Anyway, while there are many causes of the disenfranchised (so many different groups are feeling left out of the conversation). Maybe this disenfranchisement has *always* existed.

Maybe now we just have these echo chambers that are inciting us (and our leaders) to move further and further from centre. I was reading an interesting article in CNN. While I didn’t agree with much of it, it did point out one very interesting fact: FB and twitter really started gaining traction in 2008 and 2009…when much of this decisiveness began.

2008 was Obama’s first year.

The rise of all these movements: Black Lives Matter, Bernie’s run for the Democratic ticket despite the odds, Trumps rise to the presumptive Republican nominee (even though he’s not a conservative) – it because of social media. We exist in our own echo chambers and so our thoughts and opinions galvanize, solidify until we reach the point of no return.
When we believe that despite all the evidence, that Obama is a Muslim born outside the US. That lazy Mexicans are stealing jobs (uhhh…that doesn’t even make sense).
if we exist in our own echo chambers, we are never forced to test our own opinions. I have a lot of smart FB friends. And many are pro-science when it comes to vaccines, but ignore the science when it comes to GMOs.

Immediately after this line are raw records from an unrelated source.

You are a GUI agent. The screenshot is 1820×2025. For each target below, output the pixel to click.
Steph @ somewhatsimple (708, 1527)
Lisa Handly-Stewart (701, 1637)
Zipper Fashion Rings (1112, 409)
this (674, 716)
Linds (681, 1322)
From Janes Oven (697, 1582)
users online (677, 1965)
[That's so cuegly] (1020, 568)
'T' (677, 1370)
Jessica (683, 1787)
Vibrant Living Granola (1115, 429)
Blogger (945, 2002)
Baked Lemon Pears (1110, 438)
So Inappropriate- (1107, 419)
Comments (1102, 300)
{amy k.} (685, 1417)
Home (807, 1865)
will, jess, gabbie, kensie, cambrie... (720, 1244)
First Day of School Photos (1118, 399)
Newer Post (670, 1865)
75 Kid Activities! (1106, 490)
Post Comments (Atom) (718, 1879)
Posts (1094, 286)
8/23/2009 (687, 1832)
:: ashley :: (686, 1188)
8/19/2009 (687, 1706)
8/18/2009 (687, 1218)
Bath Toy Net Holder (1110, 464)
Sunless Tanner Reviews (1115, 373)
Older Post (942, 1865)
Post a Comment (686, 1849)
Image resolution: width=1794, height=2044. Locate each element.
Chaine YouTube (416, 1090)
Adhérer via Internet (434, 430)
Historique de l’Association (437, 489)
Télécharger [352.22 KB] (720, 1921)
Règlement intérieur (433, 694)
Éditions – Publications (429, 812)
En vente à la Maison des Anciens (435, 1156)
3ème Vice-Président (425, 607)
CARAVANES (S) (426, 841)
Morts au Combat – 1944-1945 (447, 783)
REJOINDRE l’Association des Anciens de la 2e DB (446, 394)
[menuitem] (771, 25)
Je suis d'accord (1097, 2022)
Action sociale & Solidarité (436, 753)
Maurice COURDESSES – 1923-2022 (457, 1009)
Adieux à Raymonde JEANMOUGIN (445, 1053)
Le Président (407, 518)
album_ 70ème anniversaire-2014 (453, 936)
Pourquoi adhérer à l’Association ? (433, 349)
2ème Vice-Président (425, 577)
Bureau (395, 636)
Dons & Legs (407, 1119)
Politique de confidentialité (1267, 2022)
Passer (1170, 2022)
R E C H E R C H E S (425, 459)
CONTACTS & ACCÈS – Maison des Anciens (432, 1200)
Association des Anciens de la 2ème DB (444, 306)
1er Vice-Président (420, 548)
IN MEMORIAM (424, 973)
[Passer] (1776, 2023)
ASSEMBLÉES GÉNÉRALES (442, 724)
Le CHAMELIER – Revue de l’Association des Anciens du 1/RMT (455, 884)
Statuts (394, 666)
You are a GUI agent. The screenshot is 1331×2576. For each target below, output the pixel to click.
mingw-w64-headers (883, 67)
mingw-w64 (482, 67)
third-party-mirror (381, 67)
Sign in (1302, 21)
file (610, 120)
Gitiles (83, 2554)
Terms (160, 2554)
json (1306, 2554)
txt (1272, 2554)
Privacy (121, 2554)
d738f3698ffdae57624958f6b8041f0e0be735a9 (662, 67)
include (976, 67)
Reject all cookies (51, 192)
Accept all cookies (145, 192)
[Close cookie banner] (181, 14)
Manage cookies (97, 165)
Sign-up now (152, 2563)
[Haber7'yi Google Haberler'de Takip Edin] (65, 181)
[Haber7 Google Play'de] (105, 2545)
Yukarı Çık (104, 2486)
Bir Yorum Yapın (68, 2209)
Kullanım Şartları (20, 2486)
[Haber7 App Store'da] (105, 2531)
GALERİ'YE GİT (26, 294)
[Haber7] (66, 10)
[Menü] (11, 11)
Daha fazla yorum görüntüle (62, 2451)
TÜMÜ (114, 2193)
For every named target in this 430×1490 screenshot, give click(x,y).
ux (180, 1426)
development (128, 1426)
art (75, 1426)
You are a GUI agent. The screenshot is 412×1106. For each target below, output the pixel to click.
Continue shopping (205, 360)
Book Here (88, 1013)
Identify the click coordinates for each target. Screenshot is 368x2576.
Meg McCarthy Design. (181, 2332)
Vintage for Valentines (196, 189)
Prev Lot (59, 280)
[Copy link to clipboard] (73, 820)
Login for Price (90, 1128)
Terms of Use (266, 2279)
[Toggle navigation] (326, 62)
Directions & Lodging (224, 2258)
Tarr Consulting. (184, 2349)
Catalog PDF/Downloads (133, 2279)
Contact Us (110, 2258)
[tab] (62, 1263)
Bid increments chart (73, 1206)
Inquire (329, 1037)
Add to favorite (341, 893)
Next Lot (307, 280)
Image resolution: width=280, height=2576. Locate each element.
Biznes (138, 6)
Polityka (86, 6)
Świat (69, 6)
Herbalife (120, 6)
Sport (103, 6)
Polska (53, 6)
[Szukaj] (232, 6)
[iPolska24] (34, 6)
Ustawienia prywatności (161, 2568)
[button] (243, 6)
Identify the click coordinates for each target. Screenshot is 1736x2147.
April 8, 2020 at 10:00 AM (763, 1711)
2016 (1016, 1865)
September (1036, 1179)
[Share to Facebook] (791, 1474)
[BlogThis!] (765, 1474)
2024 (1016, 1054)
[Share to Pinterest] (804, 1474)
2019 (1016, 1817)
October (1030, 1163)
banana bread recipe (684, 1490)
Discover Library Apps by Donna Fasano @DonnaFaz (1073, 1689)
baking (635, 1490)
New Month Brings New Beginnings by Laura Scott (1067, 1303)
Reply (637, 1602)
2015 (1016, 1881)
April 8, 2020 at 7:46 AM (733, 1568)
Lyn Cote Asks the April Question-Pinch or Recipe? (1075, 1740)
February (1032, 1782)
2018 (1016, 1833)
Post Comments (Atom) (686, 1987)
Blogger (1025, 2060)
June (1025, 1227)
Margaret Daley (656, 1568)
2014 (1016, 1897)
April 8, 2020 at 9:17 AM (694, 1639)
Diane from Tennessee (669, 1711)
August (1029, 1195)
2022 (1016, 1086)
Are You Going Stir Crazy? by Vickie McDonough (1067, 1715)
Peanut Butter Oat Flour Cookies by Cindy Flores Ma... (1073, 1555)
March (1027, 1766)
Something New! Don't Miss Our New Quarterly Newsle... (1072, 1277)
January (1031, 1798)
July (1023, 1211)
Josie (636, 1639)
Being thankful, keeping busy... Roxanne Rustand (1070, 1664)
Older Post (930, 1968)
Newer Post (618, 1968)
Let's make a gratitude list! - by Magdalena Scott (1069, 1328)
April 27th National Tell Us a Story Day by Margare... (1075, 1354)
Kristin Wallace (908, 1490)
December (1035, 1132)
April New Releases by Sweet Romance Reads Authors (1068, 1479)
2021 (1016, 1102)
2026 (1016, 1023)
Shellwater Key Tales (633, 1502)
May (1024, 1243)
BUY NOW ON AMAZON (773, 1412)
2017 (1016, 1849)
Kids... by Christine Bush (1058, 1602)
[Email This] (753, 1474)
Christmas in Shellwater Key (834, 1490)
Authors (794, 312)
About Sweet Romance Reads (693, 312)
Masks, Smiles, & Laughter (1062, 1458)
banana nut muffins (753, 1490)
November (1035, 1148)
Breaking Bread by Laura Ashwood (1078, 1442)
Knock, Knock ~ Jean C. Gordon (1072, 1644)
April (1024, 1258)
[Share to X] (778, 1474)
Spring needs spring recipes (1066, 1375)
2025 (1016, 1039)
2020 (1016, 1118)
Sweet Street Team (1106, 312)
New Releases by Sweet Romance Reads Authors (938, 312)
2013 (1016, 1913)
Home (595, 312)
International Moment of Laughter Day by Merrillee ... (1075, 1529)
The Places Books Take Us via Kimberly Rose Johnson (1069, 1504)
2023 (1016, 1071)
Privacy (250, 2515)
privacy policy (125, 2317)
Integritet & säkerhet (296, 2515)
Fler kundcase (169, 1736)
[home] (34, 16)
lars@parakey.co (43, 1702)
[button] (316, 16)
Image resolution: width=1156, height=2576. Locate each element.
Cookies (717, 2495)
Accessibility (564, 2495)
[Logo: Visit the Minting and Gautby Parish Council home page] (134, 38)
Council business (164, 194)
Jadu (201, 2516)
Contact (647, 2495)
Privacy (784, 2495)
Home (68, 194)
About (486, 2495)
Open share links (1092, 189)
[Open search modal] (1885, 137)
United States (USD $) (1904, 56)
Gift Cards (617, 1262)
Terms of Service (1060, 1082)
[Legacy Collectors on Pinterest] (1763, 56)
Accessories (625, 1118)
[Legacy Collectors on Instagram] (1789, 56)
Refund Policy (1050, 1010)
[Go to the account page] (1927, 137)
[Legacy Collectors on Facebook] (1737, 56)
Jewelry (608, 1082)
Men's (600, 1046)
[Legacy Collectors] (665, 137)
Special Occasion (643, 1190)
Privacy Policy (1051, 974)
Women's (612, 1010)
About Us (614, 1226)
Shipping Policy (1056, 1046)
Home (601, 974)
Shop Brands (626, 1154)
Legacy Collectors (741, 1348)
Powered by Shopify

One of my greatest influences was a high school teacher named Mr Pollard. He taught grade 11 history. I don’t remember one of the facts or figures were were supposed to memorize. But he was the first one that taught me how to develop an educated argument, how to defend it. It was pretty simple really and I still do it to this day: you must read from multiple sources from multiple angles. You cannot go off sound bytes or headlines. You must consume information, lots of it, and it must come from different biases.

Not only did he teach me how to write a wicked essay (his version was picking three distinct arguments, arguing each, then using my favoured one to bring it home) but I’d like to believe that he was the first one that encouraged us to think.

I get blindsided by my own echo chambers. Sometimes I realize I might’ve been on the wrong side of an argument (the Iraq War, for instance). But I think the key is to step outside the chamber. Open the door. Go to (gasp) Fox News, stop only reading the memes that you agree with, consume other material as well. You don’t have to agree with it, but try to understand it.
Because the way I see it, these echo chambers are causing the rise of extremism.